Optical and electronic transport properties of single-crystalline Bi₂Te₃ hexagonal nanoplates determined by infrared spectroscopy and first-principles calculations

Abstract

The optical and electronic transport properties of bismuth telluride (Bi₂Te₃) nanoplates were determined using infrared spectroscopy measurements combined with first-principles calculations. The Bi₂Te₃ nanoplates were prepared by solvothermal synthesis and consisted of single-crystalline particles of hexagonal shape, with edge lengths of approximately 1.2 μm and a thickness of less than 30 nm. To determine the optical and electronic transport properties, the nanoplates were aligned on a glass substrate by using a drop-casting method. We prepared two types of nanoplates: a non-annealed sample with high resistance (due to the presence of isolated nanoplates) and an annealed sample with relatively low resistance, due to its connected nanoplates.
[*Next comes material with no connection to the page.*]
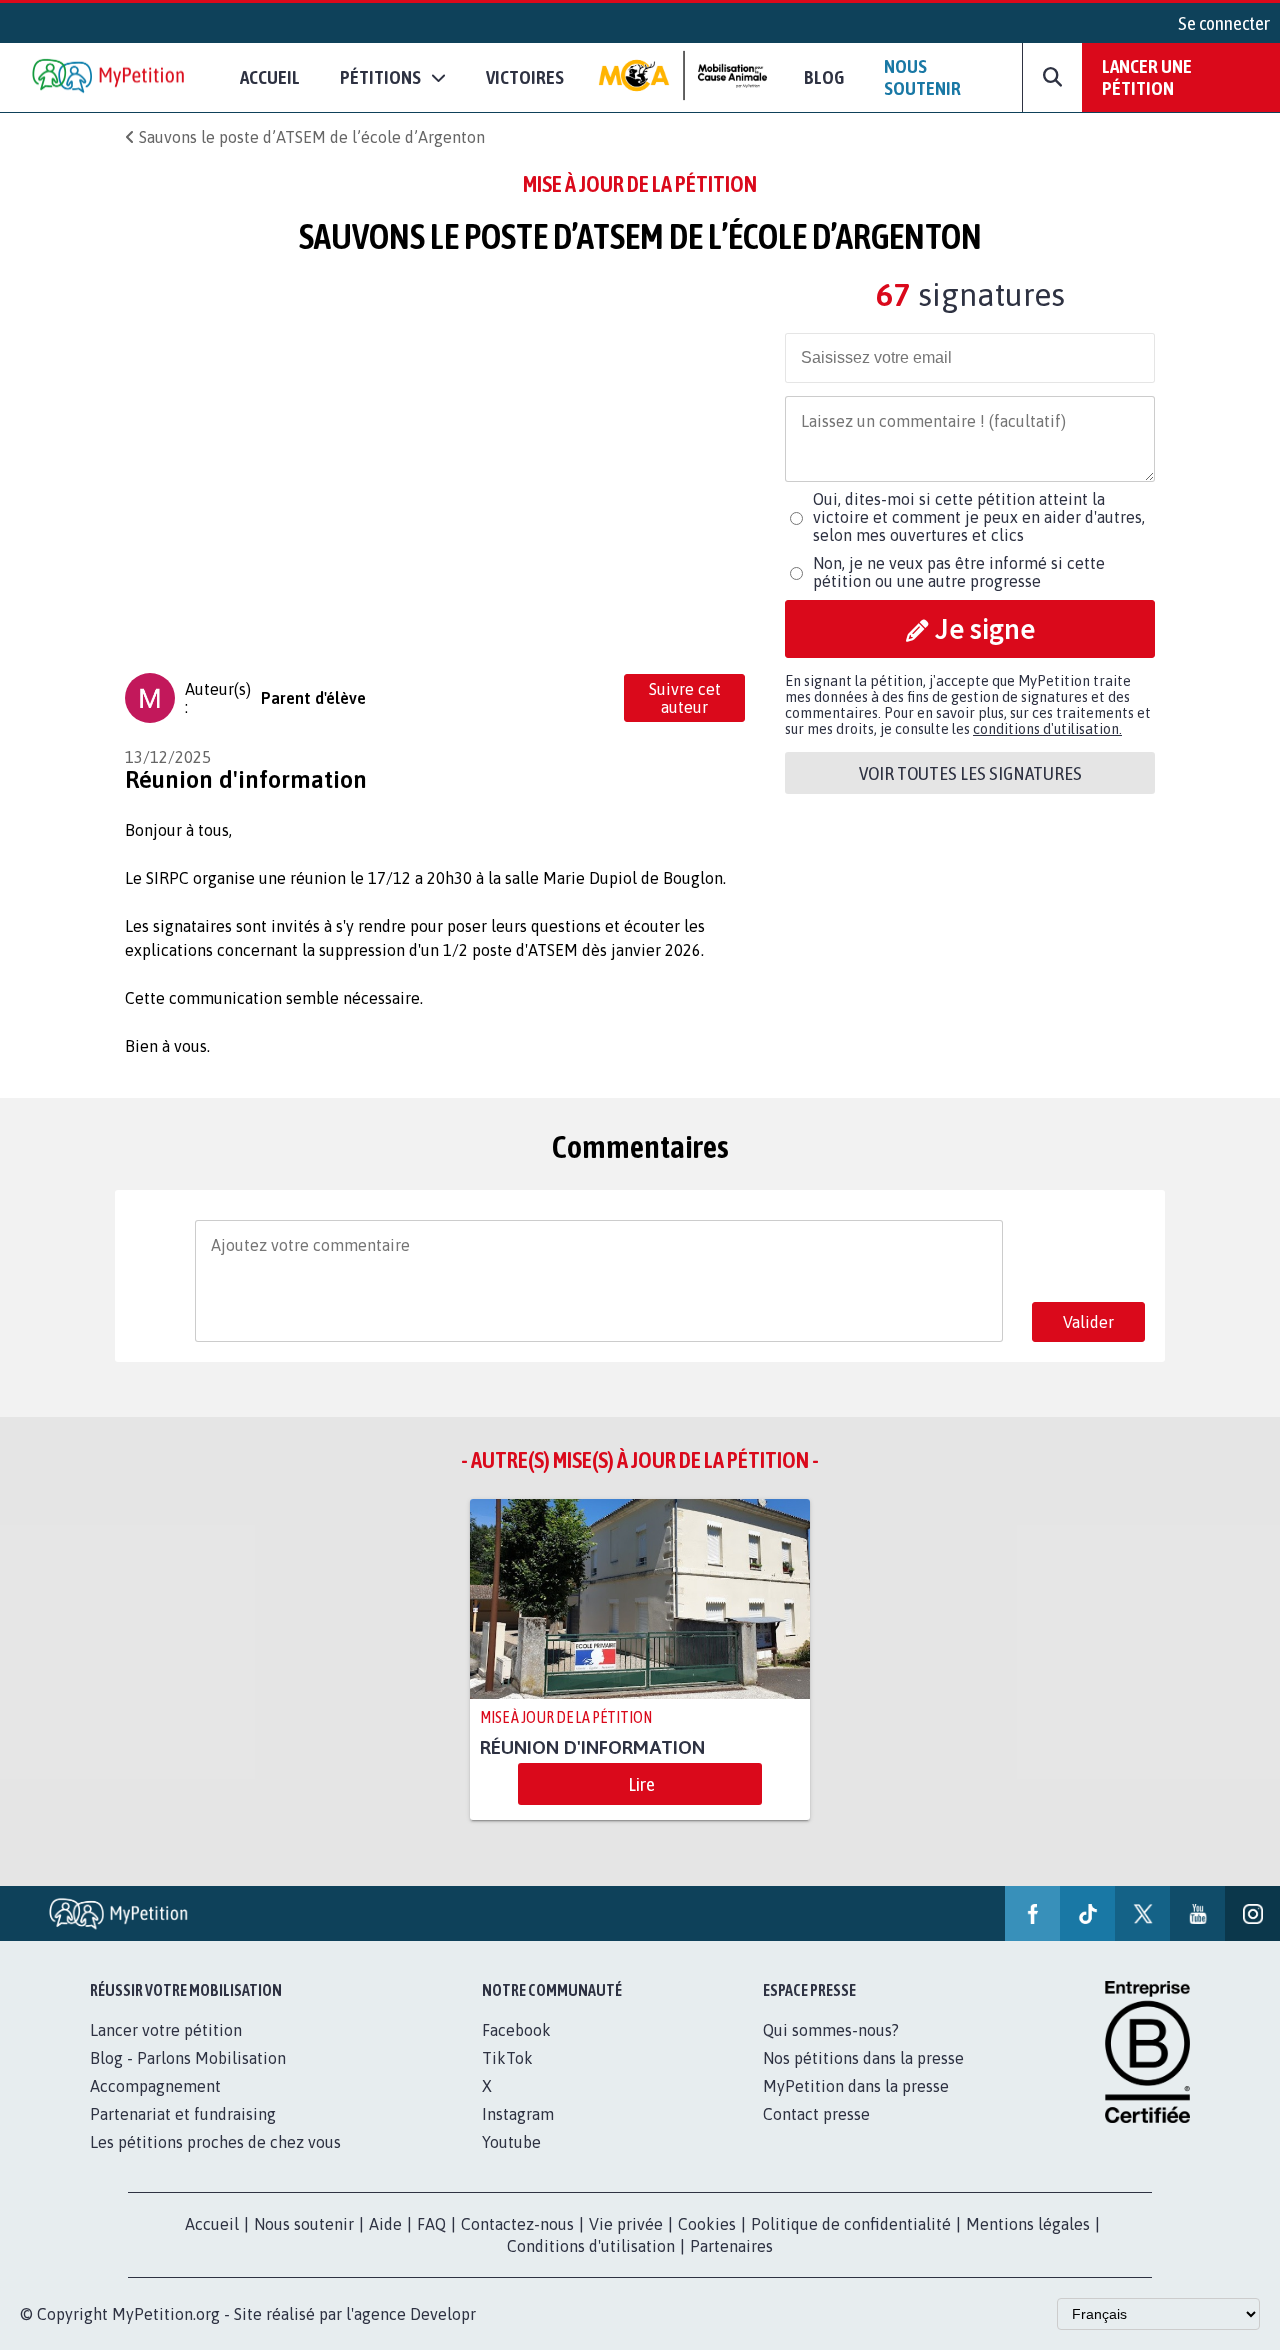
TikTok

The bandgap of the nanoplates, evaluated using infrared spectroscopy, was not significantly affected by the connecting process. The direct and indirect bandgaps were estimated to be approximately 0.14 and 0.06 eV, respectively, and were different from the values previously reported for single-crystalline bulk materials. Although the exact reason for this difference is not clear, we suggest that the structure of the nanoplates might influence the electronic band structure. The electronic transport properties were estimated by infrared spectroscopy using the Drude model, with the effective mass determined from the band structure obtained from first-principles calculations based on density functional theory. The electronic transport properties of the non-annealed nanoplates were essentially the same as those of their annealed counterparts. Therefore, we conclude that the electronic transport properties of nanoplates can be estimated through a combined analysis of different samples, in which the nanoplates are tightly connected or isolated from each other.